# [EXERCISES]
(1) In the poll summary, condense the paragraph beginning "As a public service" into a shorter version that keeps its main facts.
(2) From the poll summary, extract the passage starting with "Here we take" and going on through "support another lockdown.", copied word for word.

# [SOURCE DOCUMENT]
──────────
In Wave 18 of The Harris Poll Cv19, Tracker fielded June 26 through 29, 2020, American attitudes towards lockdowns shifts amid alarming COVID-19 case resurgence, and we take a deep dive into the hardest hit states.

Despite rising concern around COVID-19, the American spirit is alive and well heading into the Fourth of July weekend, because we all need something to look forward to. And with that we take a closer look at how COVID-19 is changing how we travel this summer, foreshadowing some new behaviors that might be here to stay. 

Finally, we share new findings from two inaugural studies coming out of our new partnerships announced this week with Ad Age and Yahoo Finance this week. With AdAge we unpack consumer expectations of brands amid social unrest and take a deep dive into investor perspectives on work, spending, and investment habits have changed due to the Coronavirus.

As a public service, our team has curated key insights to help leaders navigate Cv19. Full survey results, tables, and weekly summaries can be accessed for free at The Harris Poll Cv19 Portal. We will continue to actively field on a regular cadence to track the shifts in sentiment and behaviors as the news and guidelines evolve. 

Shifting Attitudes Towards Lockdowns Amid Case Resurgence

Amid a resurgence of COVID-19 cases, hard hit states are reversing plans to reopen and re-instituting mandated restrictions in hopes of slowing the spread and preventing overwhelming hospitals… This weekend we asked those in the hardest hit states how they’re feeling about facing another lock-down and what they think about how their state has responded. 

Here we take a closer look at Arizona…

  • A majority supports another lockdown amid thousands of new coronavirus cases in Arizona: Nearly 9 in 10 Arizonans (87%) are concerned about a new wave of COVID-19 outbreak in their area. In response, Gov. Doug Ducey on Monday ordered the state’s bars, gyms, movie theaters, and water parks to shut down for at least 30 days, a decision that many support: (76%) of those in Arizona said they support another lockdown.
──────────
# [INFORMATION]
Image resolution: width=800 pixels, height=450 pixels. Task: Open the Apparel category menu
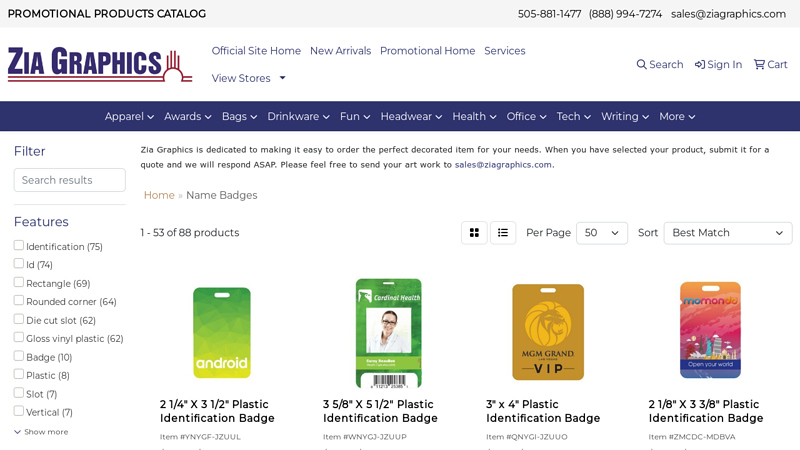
──────────
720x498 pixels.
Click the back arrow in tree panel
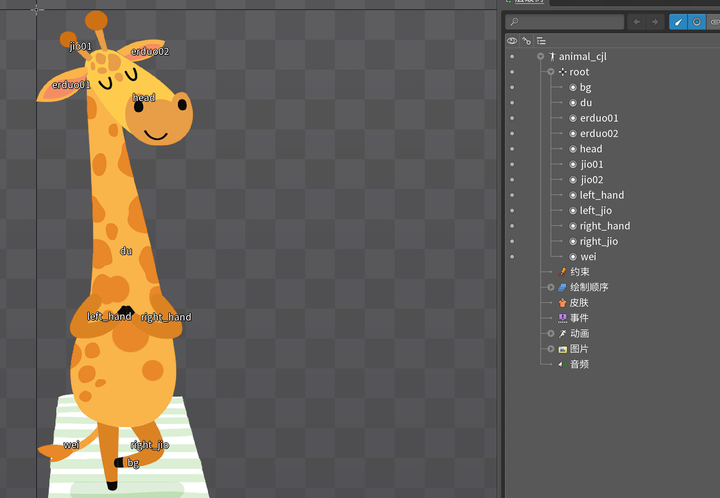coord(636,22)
──────────
# [SET OF ANSWERS]
(1) As a public service, the team has curated key insights to help leaders navigate Cv19. Full survey results, tables and weekly summaries are free at The Harris Poll Cv19 Portal, and fielding will continue regularly to track shifts in sentiment and behavior as news and guidelines evolve.

(2)
Here we take a closer look at Arizona…

  • A majority supports another lockdown amid thousands of new coronavirus cases in Arizona: Nearly 9 in 10 Arizonans (87%) are concerned about a new wave of COVID-19 outbreak in their area. In response, Gov. Doug Ducey on Monday ordered the state’s bars, gyms, movie theaters, and water parks to shut down for at least 30 days, a decision that many support: (76%) of those in Arizona said they support another lockdown.